I had to pressure my girl a bit to explore the river and not just look at it and then walk away to the swimming pool. I was rewarded later for this persuation by her words, "Mom I never knew the river is so much fun". I realized that today's kids from the concrete jungles do need a little persuation to realise the fun in exploring nature. We have got so used to the buildings, the computers, the TV, the pool, that it has become our whole world; from where we watch nature from afar, not participating in its flow, not experiencing, exploring or understanding what it means to be part of it. We jump into the regularity of the pool but do not care to cautiously explore the mystery and variety of the river. It is because we in our safe world don't know the fun in mystery.
I have been lucky to have explored nature in my ancestral homes in Kerala. In the hilly terrains we had lot of fun jumping into mountain pools watching the waterspiders skitting about, fishing with meshed cloth towels, climbing up slippery rocks to have a look at that mysterious cave which foxes were said to inhabit.
I always used to think there are only artificial gardens(which don't excite me) and nothing natural to explore in big cities like Bangalore..until my husband introduced us to riverside resorts.
The river was a shallow stream near the resort we were staying in. It rushed at some spots and some places it was quite still. I walked in and explored the river bed and found that it was rocky and not even knee deep. I mentally marked a circle in which it would be safe for the kids. I knew this was important as I almost drowned once when I quite naively swam into a river which I did not know about, which we had just come by during a road trip. It was without water in a region where the sandy bed was visible, giving the wrong impression that it was reasonably shallow. I swam along the shore not far from the sloping bank but when I kept my feet down a second time, towards the visible exposed river bed, I panicked not finding the river bed under my feet. It was a sand mined river!! I managed to swim to the exposed river bed (just a few strokes away) but it did leave me jittery about waters for a while though eventually it was a worthwhile learning experience. Never swim into waters you have no idea about especially if it has a sandy bed, you just cant know what man must have done to it!
We walked on the rocks, avoiding the moss ridden ones. Explored the rush of the waters over the rocks, put our hand in and watched the water glide past and then I seated my kids in the still regions of the water where they could watch the water spiders and fishes. I went to a cradle shaped rock that I had noticed in the water where the water was at its fastest and holding two rocks I dipped myself in lodging myself into the cradle with water rushing over me.... and as I came up, I had smelled, tasted and been one with the river. This was what I loved, experiencing the oneness with nature.

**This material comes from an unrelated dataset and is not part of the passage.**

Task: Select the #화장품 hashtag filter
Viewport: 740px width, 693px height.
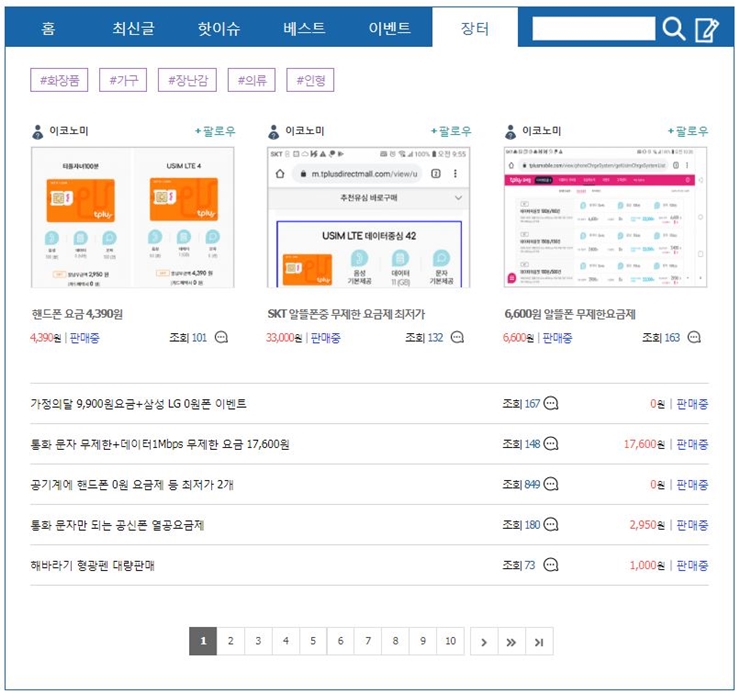Action: coord(60,80)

The next morning we walked barefoot on the poolside grass, something we had not done in a long while, but oh it was chilly and then I thought of my slippers and why I wore it! I looked at the birds unmindful of the chill, making nests that couldn't keep the chill out. No wonder man made slippers and houses. But I had planned to be bare foot and so later in the day we played bare feet in a natural patch, the games of my childhood and then I stamped on a bramble. Eeek, where are my slippers!
We lay down and watched the birds. I wondered how all day birds and animals have no other purpose but to find their food and take intermittent naps! Lying there I could course the entire journey of man from the forest to houses, gathering to agriculture, leaves to clothes, walking barefoot to vehicles. It was all a natural movement.
Yet in our journey to better adapt to nature we had more and more spare time in our hands to not just create a safe region for us, but go ahead and push nature into a bystander, corrupt its natural features and flow. I was reminded of a quote I had used in my environmental science course book.
"If in a city we had six vacant lots available to the youngsters of a neighborhood for playing ball, it might be "development" to build houses on the first, and the second, and the third, and the fourth, and even the fifth, but when we build houses on the last one, we forget what houses are for.”- Aldo Leopold
Development was a natural progression but let it not become the reason to forget where we came from. Let us not forget to allow an equal space for our origins, leaving it in its pristine glory, mystery and also regularity. And finally lets not forget to play into the magical spell of our real playground.